Playing as a house band every Monday night gives East Nash Grass a chance to play together and rotate in new songs every week. Since a lot of the same people show up at Dee’s Lounge every week, the band has to keep their set fresh; constantly introducing new original material or playing cover songs they’ve never played before.
When they play a show out of town like we’ll see at the Hall of Fame, they play their best songs, but James admits he’s notoriously terrible about straying off the setlist and calling other songs on the fly. “We like to play off the energy of the crowd. We’re not a listening room band. We have fun when we play, and we want the listeners to have fun, too. We keep it interesting and fresh. We have our standards, but our set is constantly changing.”

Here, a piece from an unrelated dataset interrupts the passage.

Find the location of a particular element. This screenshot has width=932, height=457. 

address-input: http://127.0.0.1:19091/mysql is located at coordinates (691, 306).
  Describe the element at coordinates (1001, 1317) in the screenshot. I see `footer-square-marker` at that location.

At the Hall of Fame show on February 5, fans can expect to hear songs off East Nash Grass’ debut album, but the band will likely throw in songs they know will be crowd favorites. “This band is super versatile, which allows us to roll with a really traditional sound or jam out a little bit,” Kee said. “Each member can play any style of bluegrass there is, so sometimes we’ll groove on a jam or play something just for the fun of it.
We love Owensboro and all we’ve heard about it. It sounds like there are some philanthropic forces behind things there in Owensboro and it’s exciting for us to know the Hall of Fame is getting so much attention. We each have touring experience in Kentucky, so we’re really looking forward to bringing East Nash Grass up to Owensboro and hope to see some familiar faces.”